Love is in the SDMB air...

…but there’s just one little question that I insist on asking, just out of curiousity. We have lots of threads where we play around about Valentine’s Day and crushes and the like but you all got me to thinking about Love.

Love is different for everyone, right? So I’ll get to my point…

How do YOU define love?

And I mean in either a general sense or preferably in a romantic sense between two people. Thanks bunches everyone!

Huggles and Smooches,
Kitty

Love (n): 1. The obsessive infatuation with another person, place, or thing. (I ~ you). 2. The debilitating emotion held by people usu. occurring with spending cash on large gifts and mumbling things like “woo-woo” and “cutie pie”. 3. A common misspelling of “Loove” See:“Loove”
Tripler
Debilitating. Really. . .

Love is someone who I can sit down and have a conversation with every evening and never be bored or run out of things to talk about.

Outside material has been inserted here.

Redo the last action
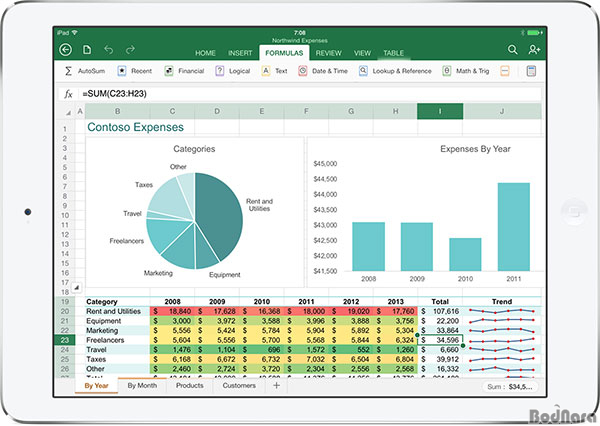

There are two people who I have met in my life that fit that catagory. One is my wife, and the other is on this very board. I am not gonna say who though. :slight_smile:

I’m sure love is different for everyone.

Love for me is when you can trust someone implicitly. You can tell them anything and know they will not embarrass you, support you, and not think negativly of you. You can snuggle in their arms and feel like this is where you are meant to be. You sync with their emotions, can relate to their problems, and tell what they are thinking. You never grow bored of them. ever. You have fun with them and they can always surprise you. You think about them at least 2 times an hour. You miss them when you are apart for more than 8 hours. you don’t get overly jealous because you know they love you.

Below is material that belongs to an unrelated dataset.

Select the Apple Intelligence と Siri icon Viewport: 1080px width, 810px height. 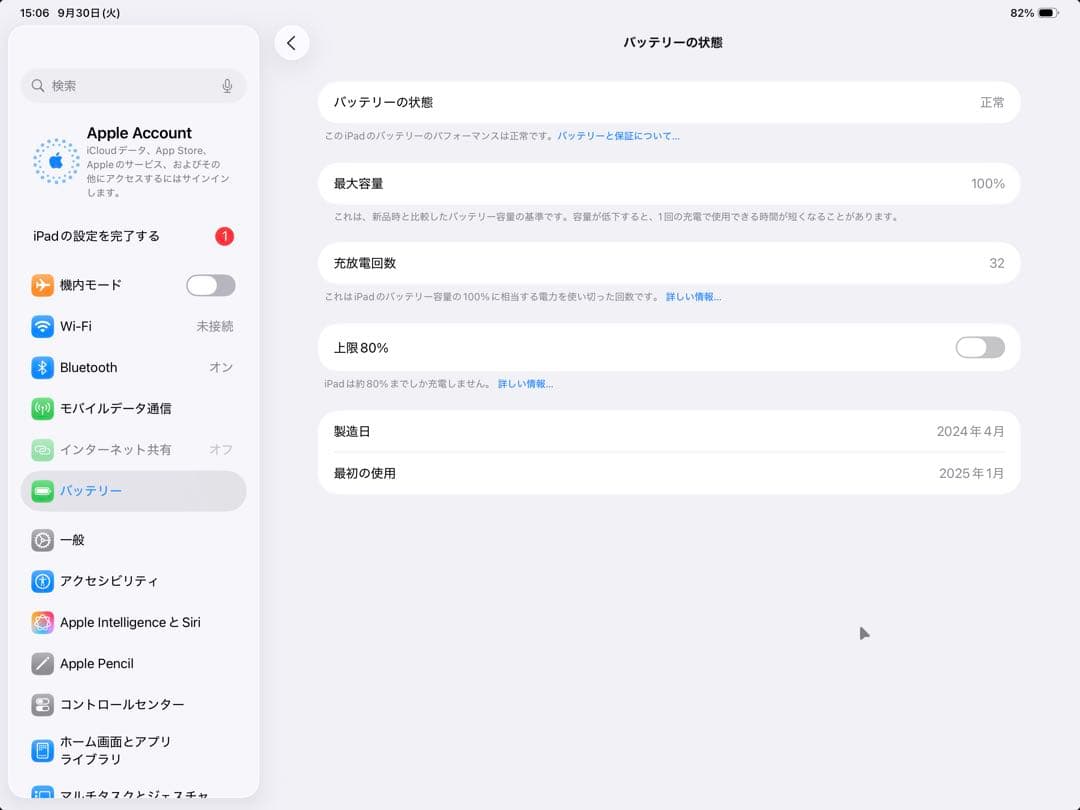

Listening to this mantra about love, you must think I am sick. I think I’m love sick. But this is all the ways I feel about my husband. I’m such a sap.

Love is the ill-advised conviction that the object of said affection is somehow not a danged idjit, and, while the remainder of the human race has been whacked diligently with an ugly stick, somehow one solitary person seems to have escaped the ordeal. Alcohol and the absence of good lighting enhance these beliefs; daylight and familiarity are the cure.

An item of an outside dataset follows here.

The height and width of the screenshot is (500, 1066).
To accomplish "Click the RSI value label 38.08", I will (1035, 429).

Love is just love. It’s the feeling you have when you wake up in the morning next to the person your with and you could just sit their for hours and watch them sleep. It’s knowing that they are going to be there whenever something goes wrong in your life. It’s being able to be mad at them one minute and being able to play around with each other the very next minute. Love is a feeling of euphoria that I get from my girlfriend. All is good and wonderful when I am around here and I’d give anything to make her happy. Most of all it’s just something that is wonderful it can’t be described by words but better described as a beautiful golden sunset on the ocean that is completely awe inspiring. Love is something that happens for no reason at all but it happens for all the right reasons.

Love seems hardest when you’re apart.

When I’m away from her and I wake up in the morning, and she’s the first thing I think of? That’s Love.

When I look at her picture at work and my heart melts, and I can’t get her out of my mind…

Love for me is when I count down the hours to get home and talk to her on the phone, and we finish each other’s sentences.

It’s falling asleep at night with a smile on my face, as I dream about her laugh, her wit, her beautiful face…
Best of all, Love is knowing that someone else feels the same way about you.

And I’m so very glad that a certain Doper does…
:slight_smile:

Love is living through the mundane stuff together.

New love is exciting. New love is thinking that your beloved is beautiful wearing a mud pack, flannel nightgown, and Scooby-Doo slippers.

True love, on the other hand, is something completely different. It’s knowing that she looks butt-ugly dressed like that, and it’s knowing that she thinks he looks pretty sorry as well in those “Kiss Me I’m Irish” boxers she bought him when he was four sizes smaller. But they’re comfortable with each other that way. And they both know that once she gets that mud pack off and he changes his shorts, things will start looking up.

She’ll put on that dress that he likes so much–the one that clings in all the right places. He’ll put on a nice dress shirt and slacks, the ones that she likes, because they really do make his butt look mighty good. A nice dinner, some dancing, and they’ll be the vibrant young couple that fell in love so many years ago. And when the band plays “their song,” they’ll fall in love again.

And the next morning, he’ll make the coffee (because he does make better coffee), and they’ll talk about what a good time they had last night–and she’ll be wearing that mud pack, and he’ll be wearing those boxers. Then the dog will start barking, the phone will start ringing, and the kids will start a food fight.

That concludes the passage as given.